WHAT IS EXPECTED » Can you pull out, word for word, every line of the records from the line with "The height and width of the screenshot is (1199, 800)." through the end of the records, leaving the pictures out?

GIVEN DATA »
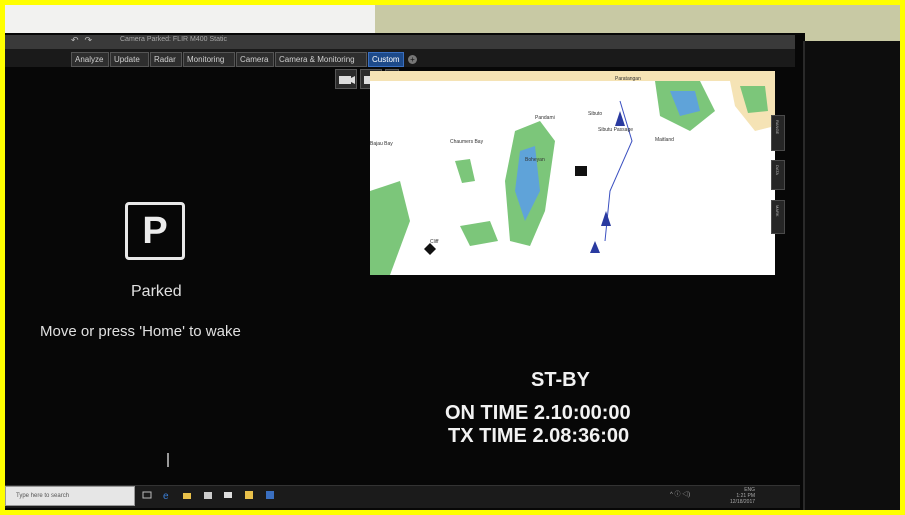  I want to click on chart-islet-south, so click(479, 234).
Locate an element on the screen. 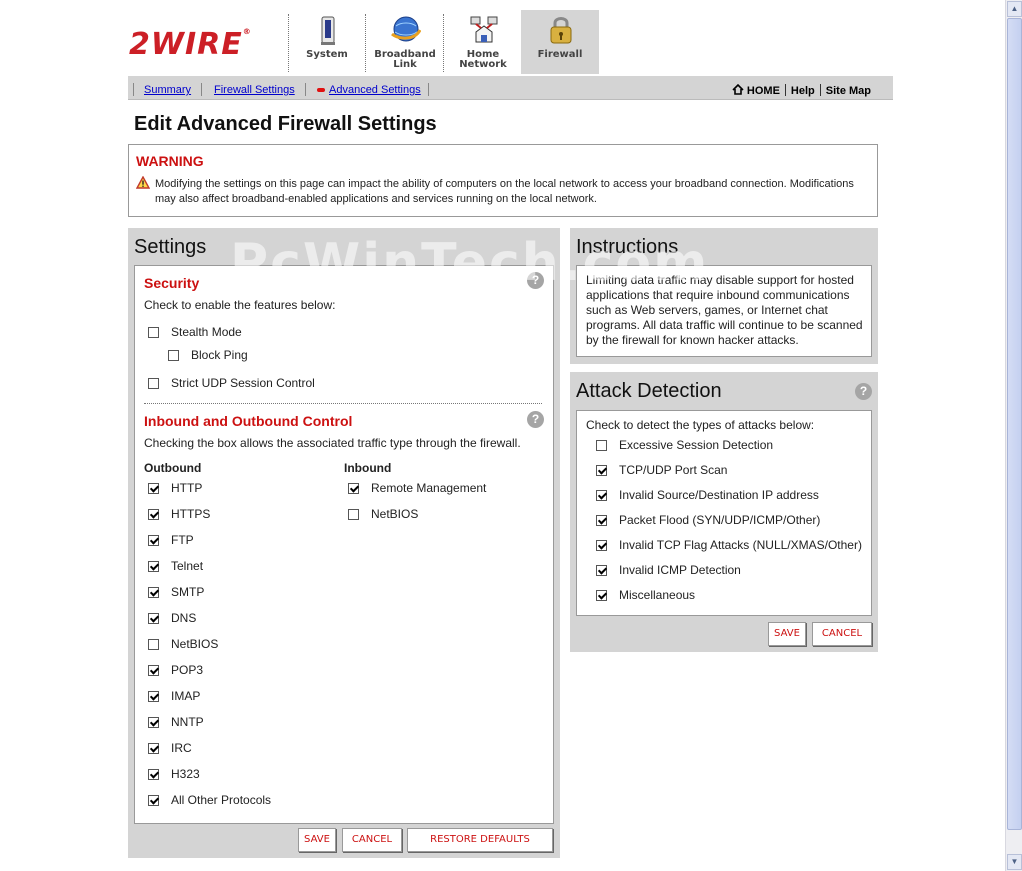  block-ping-checkbox is located at coordinates (174, 356).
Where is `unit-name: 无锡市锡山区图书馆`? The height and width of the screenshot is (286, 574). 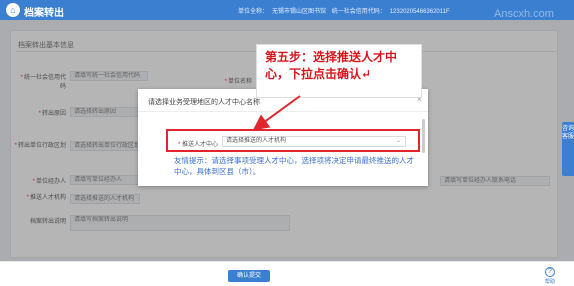 unit-name: 无锡市锡山区图书馆 is located at coordinates (300, 12).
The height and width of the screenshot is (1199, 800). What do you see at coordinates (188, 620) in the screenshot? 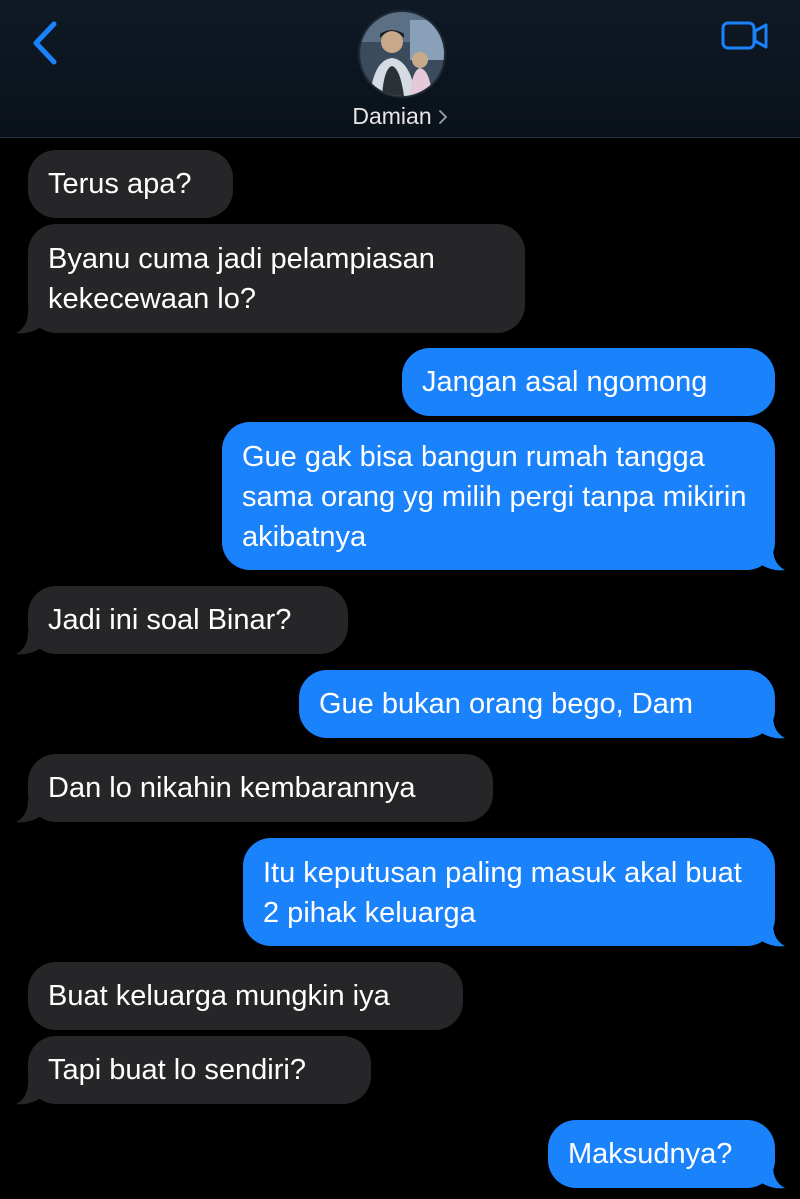
I see `message-bubble-incoming: Jadi ini soal Binar?` at bounding box center [188, 620].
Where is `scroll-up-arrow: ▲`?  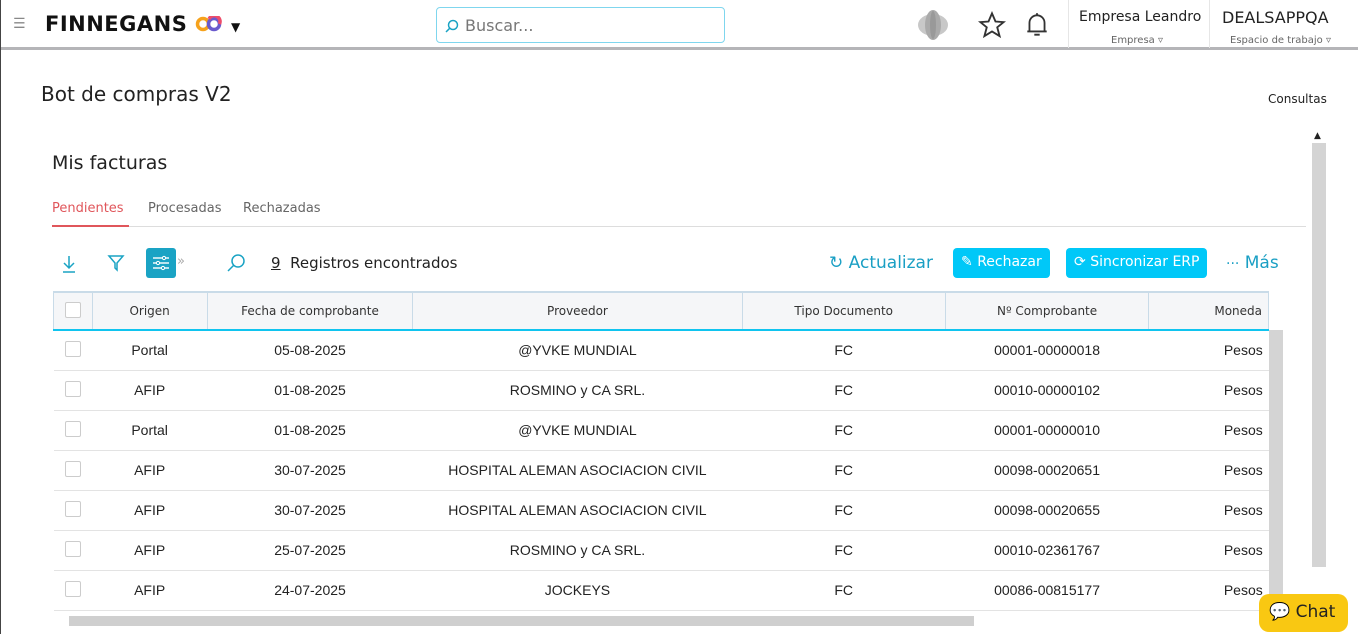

RESULT OF THE EXERCISE »
The height and width of the screenshot is (1199, 800). What do you see at coordinates (188, 620) in the screenshot? 
I see `message-bubble-incoming: Jadi ini soal Binar?` at bounding box center [188, 620].
Where is `scroll-up-arrow: ▲`?  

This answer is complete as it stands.